Optionally, text in certain file types can be decoded for indexing (cf. Logical Search), and it is possible to create indexes for multiple selected computer media/images associated with a case in a single step. You can index in up to six different code pages simultaneously.
It is possible to define a character substitution list in Unicode that causes certain letters to be indexed as other letters (e.g. "é" as just "e"). This will allow you to find certain spelling variations with a single index search, e.g. both the name "René" with an accented e at the end and "Rene" without, with either spelling. This list must have the structure
é>e
è>e
à>a
...
(i.e. 1 substition per line) and needs to be present as a Unicode text file named "indexsub.txt" that starts with the LE Unicode indicator 0xFF 0xFE. "indexsub.txt" is an optional file and expected in the X-Ways Forensics installation directory.
You will be warned if you define a space character as part of words. That is because space characters are meant to delimit words, they are not part of the words themselves. If a space character is defined to be part of words, that means a whole sentence like "Mike Smith lost his credit card today." is considered just a single word.
You can delete all indexes for an evidence object by removing the "Already done" check mark in the Refine Volume Snapshot dialog. This will also clear the "i" flag from all indexed files in the volume snapshot.
Search in Index: After indexing files, you may search the index for keywords very quickly, using the Simultaneous Search function. Select "Search in Index" from the drop-down box at the bottom. Anything in excess of the maximum word length used for indexing is ignored (so that "ridiculous" is found in the index even if in the index that word was truncated to "ridicul" based on a maximum word length of 7 letters). X-Ways Forensics does not distinguish between uppercase and lowercase letters except if a case-sensitive index was created. In a search hit list populated by an index search, physical offsets are not available.
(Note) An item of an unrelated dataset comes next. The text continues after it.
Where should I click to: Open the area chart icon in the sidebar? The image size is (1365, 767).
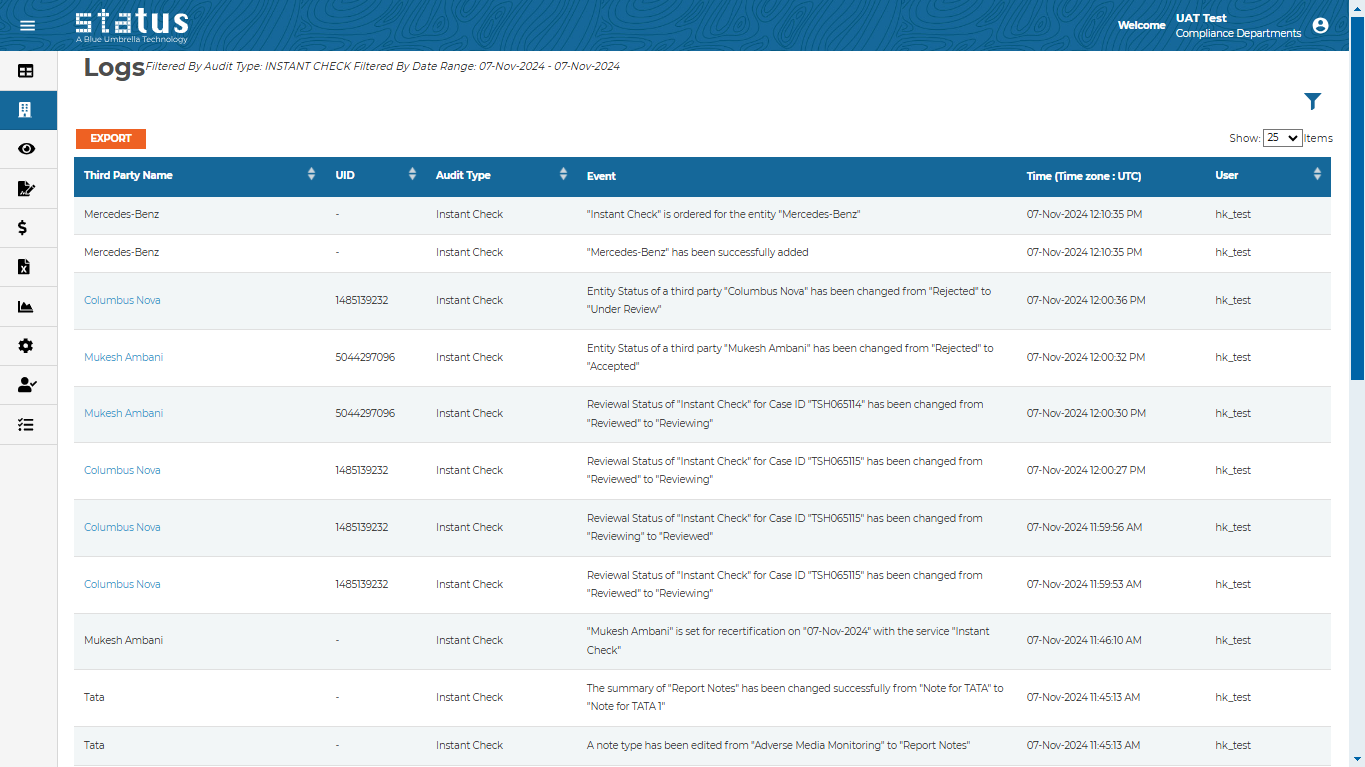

You may conveniently run non-GREP index searches for search terms that contain space characters, just like in conventional searches. This is very important for names (e.g. "John Doe" or "XYZ Technology Ltd") and spaced compound words (e.g. "bank account" or "credit card limit"). This works even if the individual components of the compound already exceed the maximum word length that was indexed (by default 7 characters), so that you will have no trouble finding "basketball positions" (10+9 letters) or "skyscraper architecture" (10+12 letters). Just as always the components are only matched up to the length that was indexed, which is not a big problem because there are not many words other than "basketball" and "skyscraper" that start with "basketb" or "skyscra", respectively. In fact the spaces in the search terms match unindexed word delimiters other than spaces as well, such as hyphens, so you will also find "Spider-Man" and "freeze-dried" when searching for "spider man" and "freeze dried", or underscores as in "bank_account" (think of a filename like "bank_account.html"), or plus signs as in "credit+card" (e.g. common in Google search URLs when searching for more than 1 word), or periods as in "interview.pdf". So in that respect index searches are even more powerful than conventional searches. Defining spaces as being part of words is a big no-no.